Egyptian Death Masks

The  Ancient Egyptians were extremely religious people and had very elaborate burial rituals, as well as complex beliefs about life after death.  According to Ancient Egyptian myth, death wasn’t the end of life– it was just a process that every soul must go through in order to reach the next level of eternal life (the afterlife).

In order to achieve eternal life, they believed you had to preserve the dead body. This was accomplished  by mummifying it.  The mummy would then be placed inside the tomb with other vital items that they thought they would need in the afterlife.  Mummies were also accompanied by the death mask.  This gave the dead a face in the afterlife, protected the face and helped to ensure that the spirit could find the right body to return to.  Students discussed the amazing discovery of King Tutankhamen’s tomb and examined the solid gold death mask that was found on his mummy. 

Next students set out to design their own death masks.  Using a mask mold each student  used papier mache to create their own mask.  The headdresses on many Egyptian masks showed images of Egyptian myths and gods.  On the student headdresses they needed to include symbols that could represent the things that are important to them.

Dia de los Muertos

Second grade students learned about the holiday Dia de los Muertos (Day of the Dead) celebrated in Mexico on November 1st and 2nd.  El Dia de los Muertos is not the Mexican version of Halloween. Mexicans have celebrated the Day of the Dead since the year 1800 B.C.  It is not scary or morbid. There are no pictures or images of dead people, ghosts, witches, or the devil.
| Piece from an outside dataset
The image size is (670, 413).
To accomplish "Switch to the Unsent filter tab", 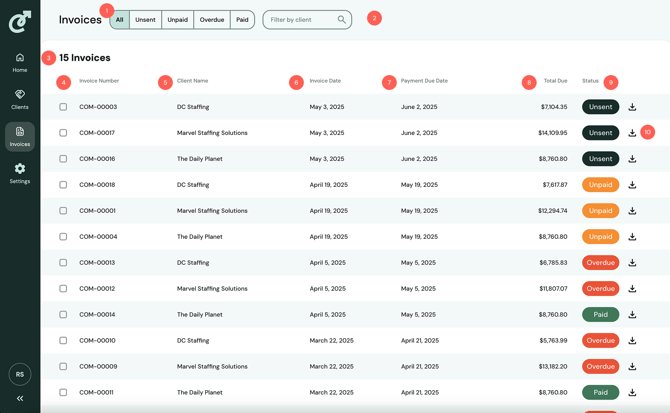I will [146, 20].
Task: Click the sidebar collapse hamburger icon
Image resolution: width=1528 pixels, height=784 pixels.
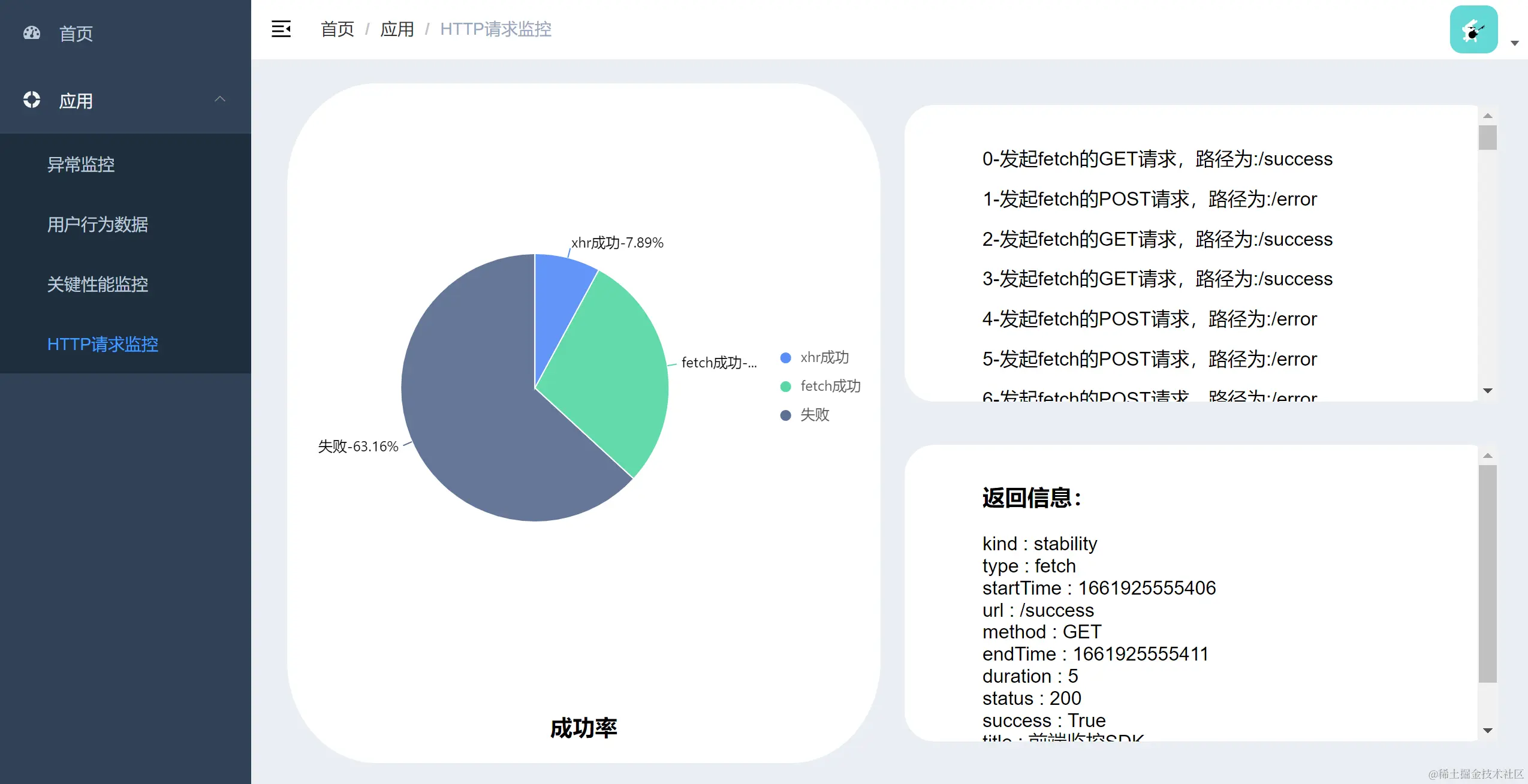Action: [281, 29]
This fiesta is marked by the invitation by the living to the dead to return to their family home for a visit. Families place photographs of their loved ones who have passed on at the deceased’s gravesite or on a family altar. They also place offerings of flowers, drinks and food alongside the photographs. This ritual is particularly important for those who have been lost in the year since the previous festival, and is a way of coming to terms with the death of someone loved and missed.
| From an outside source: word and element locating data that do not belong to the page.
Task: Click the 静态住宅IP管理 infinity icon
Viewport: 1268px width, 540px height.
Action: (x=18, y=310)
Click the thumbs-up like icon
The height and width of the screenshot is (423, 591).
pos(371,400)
It doesn’t honor death, but their dead relatives. It’s a time for them to reflect on their lives, heritage, ancestors and the meaning of their existence.  It is not a sad ritual. It’s a day of happiness because they are remembering loved ones.

The well-known Calaveras statues depicting skeletons participating in the activities of the living- from cooking to playing in mariachi bands- take their place on the altar, where their comic appearance brings a smile to the faces of the grieving.

Second grade students created their own Calaveras using art straws and collage.